Laufer, Patrick (IAV Fahrzeugsicherheit), Gühmann, Clemens (Technische Universität Berlin)

Vehicle Occupant Age and Gender Estimation Using Convolutional Neural Networks on RGB and NIR Images

Scheduled for presentation during the Regular Session "S14c-Human Factors and Human Machine Interaction in Automated Driving" (WE-LA-T14), Wednesday, November 19, 2025, 16:00−16:20, Currumbin

2025 IEEE 28th International Conference on Intelligent Transportation Systems (ITSC), November 18-21, 2025, Gold Coast, Australia

This information is tentative and subject to change. Compiled on October 19, 2025

Keywords Human-Machine Interaction Systems for Enhanced Driver Assistance and Safety, Autonomous Vehicle Safety and Performance Testing

Abstract

To enhance safety within the vehicle interior, the New Car Assessment Protocol (NCAP) emphasizes the importance of estimating occupant features, such as age and gender, utilizing integrated sensors like vehicle interior cameras.
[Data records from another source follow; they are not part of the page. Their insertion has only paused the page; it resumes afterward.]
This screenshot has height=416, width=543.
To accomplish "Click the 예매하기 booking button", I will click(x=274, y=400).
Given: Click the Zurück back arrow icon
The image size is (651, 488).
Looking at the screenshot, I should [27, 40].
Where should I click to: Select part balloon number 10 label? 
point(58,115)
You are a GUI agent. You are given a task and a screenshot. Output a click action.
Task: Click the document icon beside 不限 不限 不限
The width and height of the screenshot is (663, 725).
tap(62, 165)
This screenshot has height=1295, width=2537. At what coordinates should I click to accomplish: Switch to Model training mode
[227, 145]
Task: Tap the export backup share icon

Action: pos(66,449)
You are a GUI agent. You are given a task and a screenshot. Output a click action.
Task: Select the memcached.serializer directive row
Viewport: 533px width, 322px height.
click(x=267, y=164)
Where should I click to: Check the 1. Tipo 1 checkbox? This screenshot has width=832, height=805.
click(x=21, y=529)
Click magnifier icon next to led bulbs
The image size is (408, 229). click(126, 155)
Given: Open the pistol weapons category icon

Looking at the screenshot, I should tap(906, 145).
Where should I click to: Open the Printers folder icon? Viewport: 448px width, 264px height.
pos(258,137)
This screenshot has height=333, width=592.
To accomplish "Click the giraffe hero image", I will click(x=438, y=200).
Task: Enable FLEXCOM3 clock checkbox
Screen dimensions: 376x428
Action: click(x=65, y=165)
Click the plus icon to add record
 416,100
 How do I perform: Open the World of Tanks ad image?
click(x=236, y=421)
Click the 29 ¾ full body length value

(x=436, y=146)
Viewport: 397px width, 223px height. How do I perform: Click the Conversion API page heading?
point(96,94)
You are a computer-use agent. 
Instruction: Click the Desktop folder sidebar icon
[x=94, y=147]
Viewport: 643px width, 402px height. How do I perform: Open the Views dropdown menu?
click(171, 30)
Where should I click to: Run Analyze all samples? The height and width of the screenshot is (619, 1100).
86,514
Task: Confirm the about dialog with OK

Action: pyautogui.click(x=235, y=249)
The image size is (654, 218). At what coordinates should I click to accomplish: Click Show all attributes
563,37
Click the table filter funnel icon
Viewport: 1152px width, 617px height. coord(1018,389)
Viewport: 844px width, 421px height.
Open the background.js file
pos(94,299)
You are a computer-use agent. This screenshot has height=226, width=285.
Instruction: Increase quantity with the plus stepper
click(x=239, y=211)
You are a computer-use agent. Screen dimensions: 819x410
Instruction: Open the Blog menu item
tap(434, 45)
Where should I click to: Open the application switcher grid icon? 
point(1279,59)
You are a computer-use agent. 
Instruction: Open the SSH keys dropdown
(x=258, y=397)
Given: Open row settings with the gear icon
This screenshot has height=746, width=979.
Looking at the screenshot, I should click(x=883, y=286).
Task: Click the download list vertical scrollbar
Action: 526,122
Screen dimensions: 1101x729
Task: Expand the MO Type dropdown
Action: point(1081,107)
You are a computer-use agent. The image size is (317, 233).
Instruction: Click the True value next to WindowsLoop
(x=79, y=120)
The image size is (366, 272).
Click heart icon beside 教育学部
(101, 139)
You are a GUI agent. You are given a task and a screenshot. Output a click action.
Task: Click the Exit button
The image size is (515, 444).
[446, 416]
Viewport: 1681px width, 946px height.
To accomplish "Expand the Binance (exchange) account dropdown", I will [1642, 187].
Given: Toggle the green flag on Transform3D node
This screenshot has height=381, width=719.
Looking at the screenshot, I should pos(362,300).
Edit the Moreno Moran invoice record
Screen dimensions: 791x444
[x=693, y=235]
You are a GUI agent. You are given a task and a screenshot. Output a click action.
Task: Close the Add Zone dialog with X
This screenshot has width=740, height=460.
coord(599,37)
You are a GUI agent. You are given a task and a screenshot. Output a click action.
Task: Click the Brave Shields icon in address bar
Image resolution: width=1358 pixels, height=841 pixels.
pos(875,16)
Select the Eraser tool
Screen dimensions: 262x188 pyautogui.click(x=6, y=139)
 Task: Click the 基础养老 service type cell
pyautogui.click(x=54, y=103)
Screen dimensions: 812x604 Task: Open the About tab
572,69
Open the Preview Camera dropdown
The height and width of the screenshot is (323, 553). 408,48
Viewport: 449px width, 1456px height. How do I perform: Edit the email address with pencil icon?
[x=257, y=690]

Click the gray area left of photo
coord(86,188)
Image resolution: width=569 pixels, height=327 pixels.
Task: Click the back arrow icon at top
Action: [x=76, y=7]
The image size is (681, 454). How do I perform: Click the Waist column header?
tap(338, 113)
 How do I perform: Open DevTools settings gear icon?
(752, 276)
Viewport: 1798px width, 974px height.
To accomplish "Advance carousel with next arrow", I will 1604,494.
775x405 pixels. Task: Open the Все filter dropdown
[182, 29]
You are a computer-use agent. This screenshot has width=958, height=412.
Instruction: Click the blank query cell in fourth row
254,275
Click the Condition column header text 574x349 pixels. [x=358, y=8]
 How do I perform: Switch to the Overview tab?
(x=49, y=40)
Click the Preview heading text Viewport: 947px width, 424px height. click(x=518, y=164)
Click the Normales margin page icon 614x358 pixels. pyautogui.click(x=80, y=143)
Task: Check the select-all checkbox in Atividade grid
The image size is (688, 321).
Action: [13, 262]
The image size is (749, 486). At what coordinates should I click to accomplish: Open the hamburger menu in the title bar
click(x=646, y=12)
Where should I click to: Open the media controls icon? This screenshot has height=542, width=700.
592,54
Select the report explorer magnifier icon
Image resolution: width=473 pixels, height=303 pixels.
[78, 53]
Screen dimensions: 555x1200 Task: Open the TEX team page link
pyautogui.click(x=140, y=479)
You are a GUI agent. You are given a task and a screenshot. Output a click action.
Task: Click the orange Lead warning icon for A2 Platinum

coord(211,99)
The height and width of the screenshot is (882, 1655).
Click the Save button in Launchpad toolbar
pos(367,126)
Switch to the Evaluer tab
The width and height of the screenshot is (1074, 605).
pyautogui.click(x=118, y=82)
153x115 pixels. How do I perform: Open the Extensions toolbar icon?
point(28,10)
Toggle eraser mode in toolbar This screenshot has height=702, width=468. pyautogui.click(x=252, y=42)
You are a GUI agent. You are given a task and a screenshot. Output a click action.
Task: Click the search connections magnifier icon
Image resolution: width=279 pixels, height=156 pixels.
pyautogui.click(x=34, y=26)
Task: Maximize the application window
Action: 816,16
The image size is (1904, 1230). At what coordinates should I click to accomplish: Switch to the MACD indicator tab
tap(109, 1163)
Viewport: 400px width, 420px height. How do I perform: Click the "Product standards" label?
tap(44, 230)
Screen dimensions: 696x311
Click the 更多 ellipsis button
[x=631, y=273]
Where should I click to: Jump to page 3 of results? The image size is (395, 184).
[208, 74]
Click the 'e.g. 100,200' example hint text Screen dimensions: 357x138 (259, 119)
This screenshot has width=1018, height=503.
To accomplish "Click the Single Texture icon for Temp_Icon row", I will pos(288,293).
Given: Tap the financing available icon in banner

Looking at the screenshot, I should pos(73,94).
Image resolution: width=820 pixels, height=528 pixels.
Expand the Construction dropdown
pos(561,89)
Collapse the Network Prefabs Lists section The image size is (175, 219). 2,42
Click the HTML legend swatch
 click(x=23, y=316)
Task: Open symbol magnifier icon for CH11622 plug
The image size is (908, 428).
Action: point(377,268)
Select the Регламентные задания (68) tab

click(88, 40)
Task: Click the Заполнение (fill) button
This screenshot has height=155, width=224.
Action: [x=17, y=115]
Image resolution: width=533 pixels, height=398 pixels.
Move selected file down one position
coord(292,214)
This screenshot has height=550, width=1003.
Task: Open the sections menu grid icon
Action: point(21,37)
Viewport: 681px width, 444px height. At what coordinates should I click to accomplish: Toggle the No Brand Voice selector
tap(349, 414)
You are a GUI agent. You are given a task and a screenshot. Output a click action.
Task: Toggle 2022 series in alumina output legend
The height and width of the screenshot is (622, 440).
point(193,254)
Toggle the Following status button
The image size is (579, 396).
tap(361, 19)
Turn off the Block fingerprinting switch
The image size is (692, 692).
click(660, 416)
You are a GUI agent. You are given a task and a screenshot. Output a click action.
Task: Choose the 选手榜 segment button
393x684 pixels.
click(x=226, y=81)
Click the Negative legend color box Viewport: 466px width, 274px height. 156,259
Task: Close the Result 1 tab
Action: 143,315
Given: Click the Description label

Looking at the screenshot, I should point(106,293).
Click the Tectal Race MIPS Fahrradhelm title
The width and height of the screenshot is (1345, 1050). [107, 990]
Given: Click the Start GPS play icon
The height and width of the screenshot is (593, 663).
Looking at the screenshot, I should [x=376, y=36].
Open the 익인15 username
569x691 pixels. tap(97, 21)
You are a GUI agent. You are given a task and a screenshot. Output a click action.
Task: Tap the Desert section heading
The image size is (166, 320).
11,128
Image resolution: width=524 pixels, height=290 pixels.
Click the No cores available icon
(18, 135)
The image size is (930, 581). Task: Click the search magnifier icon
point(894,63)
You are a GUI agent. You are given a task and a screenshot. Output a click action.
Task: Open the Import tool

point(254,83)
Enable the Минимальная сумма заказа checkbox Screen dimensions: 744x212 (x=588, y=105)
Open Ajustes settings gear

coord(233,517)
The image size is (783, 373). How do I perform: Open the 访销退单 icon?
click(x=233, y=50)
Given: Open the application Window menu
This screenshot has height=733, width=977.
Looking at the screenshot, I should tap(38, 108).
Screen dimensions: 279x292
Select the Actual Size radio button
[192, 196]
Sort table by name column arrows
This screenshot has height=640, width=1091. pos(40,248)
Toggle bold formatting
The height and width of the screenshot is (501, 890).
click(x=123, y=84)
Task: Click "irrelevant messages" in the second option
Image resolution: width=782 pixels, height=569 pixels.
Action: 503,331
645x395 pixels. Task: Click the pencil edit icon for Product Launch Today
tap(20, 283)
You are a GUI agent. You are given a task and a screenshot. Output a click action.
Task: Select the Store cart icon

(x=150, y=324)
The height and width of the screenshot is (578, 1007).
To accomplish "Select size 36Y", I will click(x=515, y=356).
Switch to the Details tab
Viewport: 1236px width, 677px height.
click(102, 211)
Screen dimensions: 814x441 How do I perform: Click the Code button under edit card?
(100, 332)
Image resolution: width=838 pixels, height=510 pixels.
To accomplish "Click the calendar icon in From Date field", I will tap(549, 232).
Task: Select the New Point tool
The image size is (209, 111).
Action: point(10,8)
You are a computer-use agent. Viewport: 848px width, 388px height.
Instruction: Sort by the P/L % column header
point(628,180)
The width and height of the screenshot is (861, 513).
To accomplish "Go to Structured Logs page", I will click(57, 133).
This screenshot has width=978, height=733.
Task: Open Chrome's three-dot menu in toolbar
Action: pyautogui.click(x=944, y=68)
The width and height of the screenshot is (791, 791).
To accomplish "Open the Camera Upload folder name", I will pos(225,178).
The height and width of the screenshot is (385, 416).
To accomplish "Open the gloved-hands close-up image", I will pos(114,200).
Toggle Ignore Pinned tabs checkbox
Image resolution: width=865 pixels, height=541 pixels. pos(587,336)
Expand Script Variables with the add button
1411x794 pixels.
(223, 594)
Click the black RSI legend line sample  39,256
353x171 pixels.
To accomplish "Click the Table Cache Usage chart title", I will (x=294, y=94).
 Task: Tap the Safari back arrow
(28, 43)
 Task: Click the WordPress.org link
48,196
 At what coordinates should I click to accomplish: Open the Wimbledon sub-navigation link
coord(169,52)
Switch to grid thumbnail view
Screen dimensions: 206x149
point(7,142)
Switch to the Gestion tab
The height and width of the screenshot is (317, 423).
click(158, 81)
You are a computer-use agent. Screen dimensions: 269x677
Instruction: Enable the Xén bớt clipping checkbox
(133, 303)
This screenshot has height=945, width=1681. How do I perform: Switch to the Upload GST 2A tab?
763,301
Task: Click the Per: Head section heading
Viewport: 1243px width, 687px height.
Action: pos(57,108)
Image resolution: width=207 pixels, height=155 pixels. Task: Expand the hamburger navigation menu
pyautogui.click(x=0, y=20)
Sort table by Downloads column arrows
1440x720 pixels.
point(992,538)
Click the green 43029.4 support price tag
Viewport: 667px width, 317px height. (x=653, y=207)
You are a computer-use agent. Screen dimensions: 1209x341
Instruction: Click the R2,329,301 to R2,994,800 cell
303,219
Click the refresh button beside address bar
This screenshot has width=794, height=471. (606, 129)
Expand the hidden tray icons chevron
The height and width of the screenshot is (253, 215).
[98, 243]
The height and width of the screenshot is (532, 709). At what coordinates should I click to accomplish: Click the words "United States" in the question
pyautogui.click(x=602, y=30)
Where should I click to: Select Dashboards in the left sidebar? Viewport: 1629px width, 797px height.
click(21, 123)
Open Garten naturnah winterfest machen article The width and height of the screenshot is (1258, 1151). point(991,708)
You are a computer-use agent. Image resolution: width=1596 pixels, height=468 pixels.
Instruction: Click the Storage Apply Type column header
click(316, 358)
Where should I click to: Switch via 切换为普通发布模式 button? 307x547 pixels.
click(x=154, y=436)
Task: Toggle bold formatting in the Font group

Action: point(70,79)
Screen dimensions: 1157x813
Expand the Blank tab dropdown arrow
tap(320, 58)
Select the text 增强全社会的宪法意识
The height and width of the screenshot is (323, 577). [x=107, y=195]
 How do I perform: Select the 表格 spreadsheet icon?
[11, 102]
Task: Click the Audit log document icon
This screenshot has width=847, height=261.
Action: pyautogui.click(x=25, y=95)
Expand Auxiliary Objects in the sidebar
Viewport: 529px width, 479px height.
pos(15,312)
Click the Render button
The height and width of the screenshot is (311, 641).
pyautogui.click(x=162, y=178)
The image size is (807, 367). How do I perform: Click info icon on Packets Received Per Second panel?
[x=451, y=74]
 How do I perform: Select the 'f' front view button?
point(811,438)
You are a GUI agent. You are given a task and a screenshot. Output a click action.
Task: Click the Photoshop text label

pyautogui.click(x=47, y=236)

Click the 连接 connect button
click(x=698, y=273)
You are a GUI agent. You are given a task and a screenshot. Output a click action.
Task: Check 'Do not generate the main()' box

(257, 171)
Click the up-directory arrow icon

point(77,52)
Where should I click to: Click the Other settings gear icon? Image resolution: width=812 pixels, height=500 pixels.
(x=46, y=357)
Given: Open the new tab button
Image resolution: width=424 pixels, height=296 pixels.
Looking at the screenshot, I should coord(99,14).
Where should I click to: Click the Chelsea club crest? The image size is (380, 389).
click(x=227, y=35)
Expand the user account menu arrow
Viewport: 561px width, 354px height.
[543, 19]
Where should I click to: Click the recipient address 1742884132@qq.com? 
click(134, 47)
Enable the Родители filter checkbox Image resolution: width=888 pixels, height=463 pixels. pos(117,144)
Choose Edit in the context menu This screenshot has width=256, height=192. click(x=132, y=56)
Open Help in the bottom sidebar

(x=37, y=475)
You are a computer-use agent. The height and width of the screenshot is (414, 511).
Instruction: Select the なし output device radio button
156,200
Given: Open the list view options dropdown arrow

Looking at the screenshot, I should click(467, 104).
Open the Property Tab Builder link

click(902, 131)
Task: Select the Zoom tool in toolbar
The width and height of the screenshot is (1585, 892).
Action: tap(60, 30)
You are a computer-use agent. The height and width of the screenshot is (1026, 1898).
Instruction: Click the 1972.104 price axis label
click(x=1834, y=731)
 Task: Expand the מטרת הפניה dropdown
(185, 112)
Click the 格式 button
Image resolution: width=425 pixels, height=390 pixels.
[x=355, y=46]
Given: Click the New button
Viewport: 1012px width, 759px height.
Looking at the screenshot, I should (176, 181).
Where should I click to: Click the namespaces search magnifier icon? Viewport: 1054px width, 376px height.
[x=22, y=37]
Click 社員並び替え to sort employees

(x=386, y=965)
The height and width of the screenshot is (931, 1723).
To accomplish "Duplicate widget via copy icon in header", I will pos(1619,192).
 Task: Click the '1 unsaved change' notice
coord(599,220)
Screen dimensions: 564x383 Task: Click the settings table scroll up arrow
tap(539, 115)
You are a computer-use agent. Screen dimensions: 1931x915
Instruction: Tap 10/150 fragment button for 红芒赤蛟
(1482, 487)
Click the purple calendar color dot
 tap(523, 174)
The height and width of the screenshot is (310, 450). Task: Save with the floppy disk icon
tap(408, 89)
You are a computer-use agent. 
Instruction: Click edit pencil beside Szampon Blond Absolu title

This work presents a data augmentation strategy designed to enhance the performance of a Convolutional Neural Network (CNN) in estimating the facial age and gender of both the driver and co-driver from vehicle interior images captured in near-infrared (NIR) and visual (RGB) modalities. The approach was initially tested on publicly available datasets and later evaluated using an in-house dataset derived from a study involving 50 unique test subjects, who acted as drivers and co-drivers within a car. In the in-house dataset, facial images were generated using both coarse and tight cropping strategies to identify the optimal approach. Results indicate that the proposed data augmentation strategy, combined with tighter cropping, significantly enhances gender and age estimation performance in both RGB and NIR modalities while outperforming state of the art methods.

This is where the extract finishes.